Ghadar stamp fails to leave impression
The special postage stamp issued by the post and telecommunication department to commemorate the Ghadar Movement Centenary has started a debate among the scholars and activists of Punjab and abroad on the image printed on the stamp as it doesn't relate to the Ghadar Movement.chandigarh Updated: Jan 13, 2013 14:20 IST
The special postage stamp issued by the post and telecommunication department to commemorate the Ghadar Movement Centenary has started a debate among the scholars and activists of Punjab and abroad on the image printed on the stamp as it doesn't relate to the Ghadar Movement.
The five-rupee postage stamp was released by Prime Minister Manmohan Singh on January 8 at the 12th Pravasi Bhartiya Divas at Kochi.
The image on the stamp shows a few hands with torches. However, scholars feel this image doesn't relate to the Ghadar movement; the stamp should have been more specific. There were four suggestions given by various scholars and Jalandhar-based Desh Bhagat Yadgar Hall. These were photographs of Baba Sohan Singh Bhakna, Shaheed Kartar Singh Sarabha, Yugantar Ashram located in San Francisco and the Ghadar Party's tricolor flag.
Prof Harish Puri, an authority on the history of the Ghadar Movement in the country, who had sent four suggestions, said, "The stamp initiative of the government should be welcomed." But it would have been better if the stamp comprised portraits of any of the prominent Ghadarites like Baba Sohan Singh Bhakna and Kartar Singh Sarabha. Or the flag of the Ghadar Party, which was so colourful, it would have made a wonderful stamp, said Puri.

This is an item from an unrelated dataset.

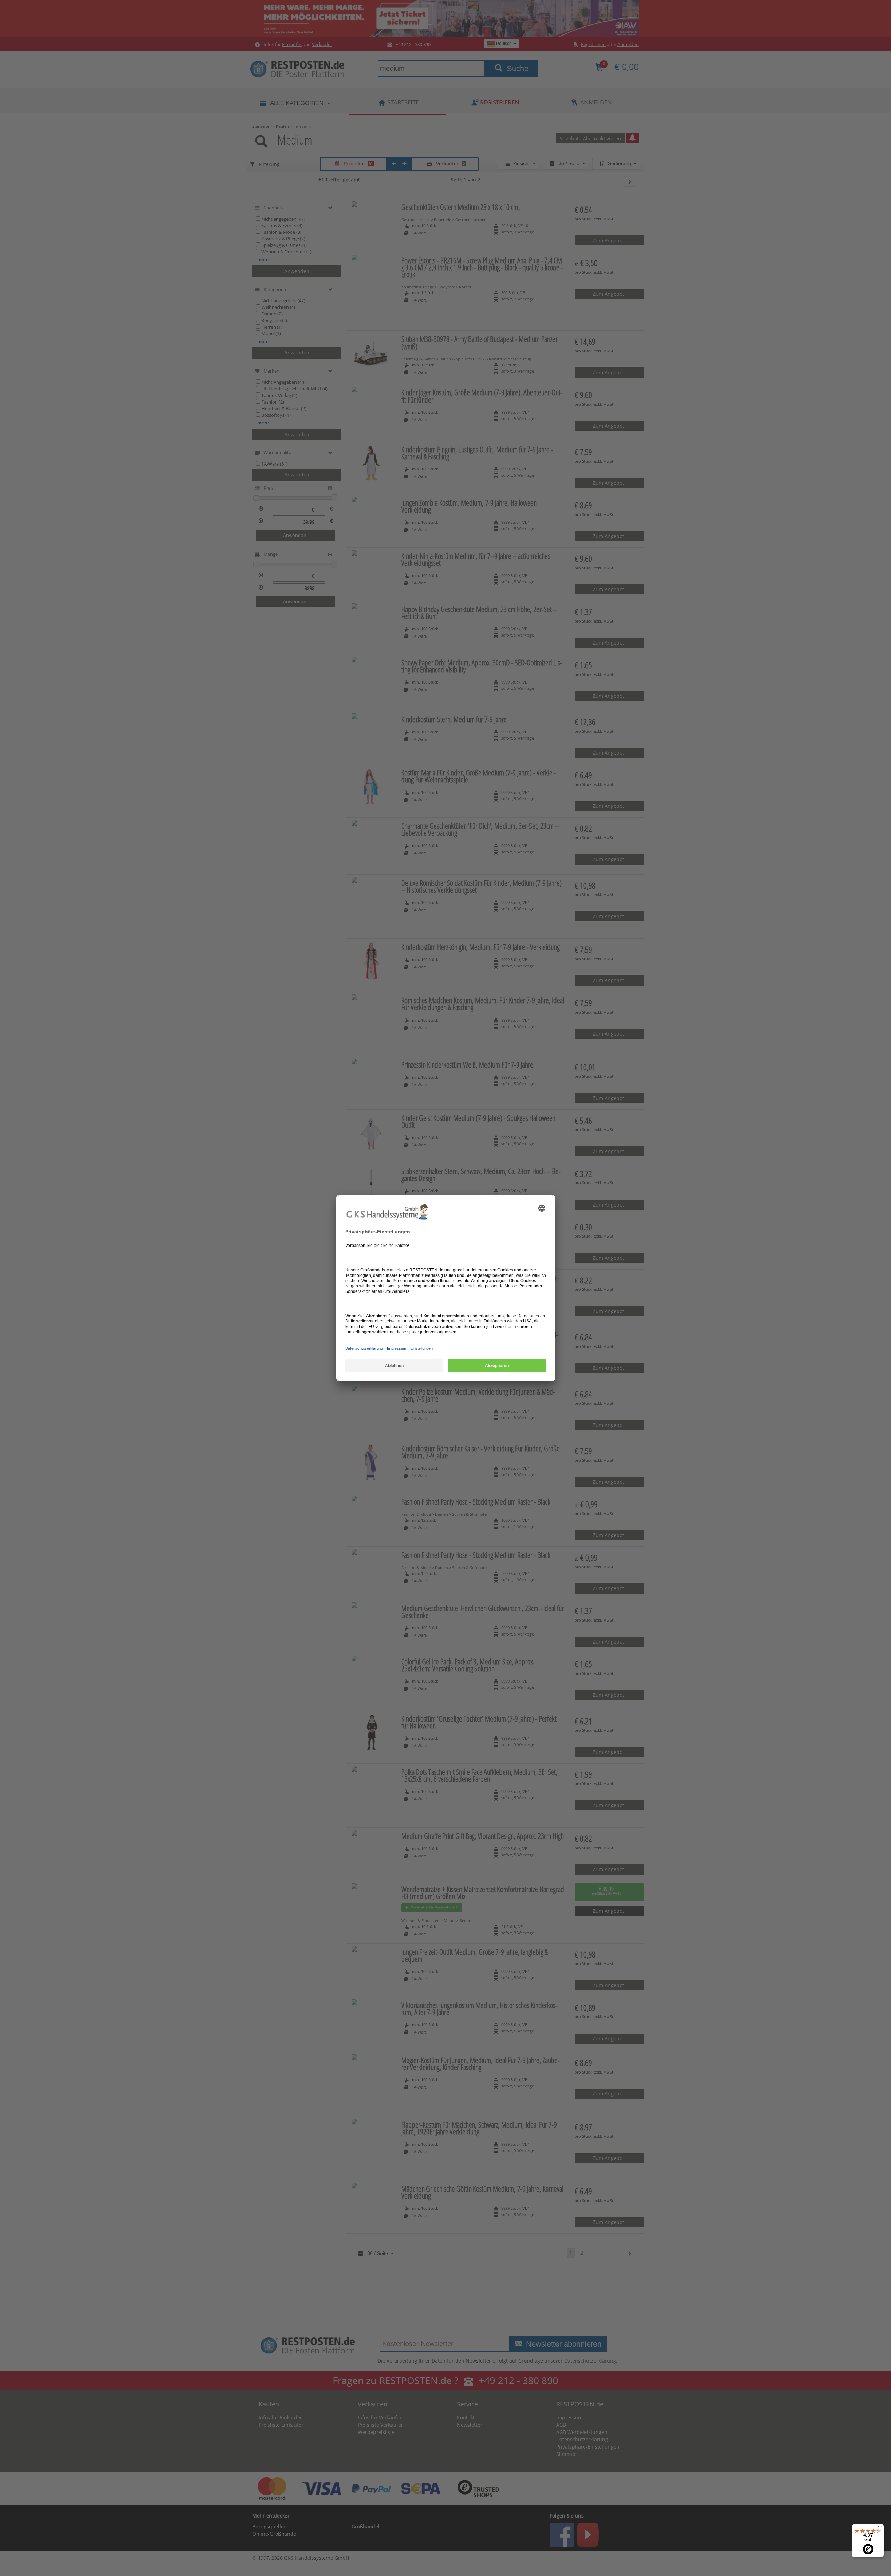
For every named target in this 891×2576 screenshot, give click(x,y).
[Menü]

"It is really disappointing; totally unimaginative," said London-based poet Amarjit Chandan, who is a keen follower of the Ghadar movement's history and had been trying hard for issuance of the stamp. The cliched image of the mashaal, he said, doesn't mean anything to him. "I wonder whose idea was this? How does it relate to the Ghadar movement? It is meaningless and sad; an opportunity has been wasted. We had expected Baba Sohan Singh Bhakna's photograph at least as a stamp on Lala Hardyal was issued a few years ago," he said.
"The decision shows that finally the government has also recognised the Ghadar movement. But people across the country must know who were heroes of this movement," said Gurmeet Singh, convenor of the Ghadar Shatabdi Committee of Desh Bhagat Yadgaar Hall in Jalandhar, which is celebrating Ghadar Centenary in Punjab and abroad.
"It is nice that the contribution of the Ghadar Party in India's struggle for independence has been recognised. Though the current stamp indicates struggle, which the Ghadar Movement was all about, but the tricolour flag of the Ghadar Party would have made a far better stamp," said Gurmeet.
The Ghadar Party, which was founded in 1913 by Punjabis of Indian origin, in the United States and Canada, is celebrating its centenary this year. These Punjabis with an aim to liberate India from the British rule returned to India to start a struggle against the colonial rule. But they were crushed by the British.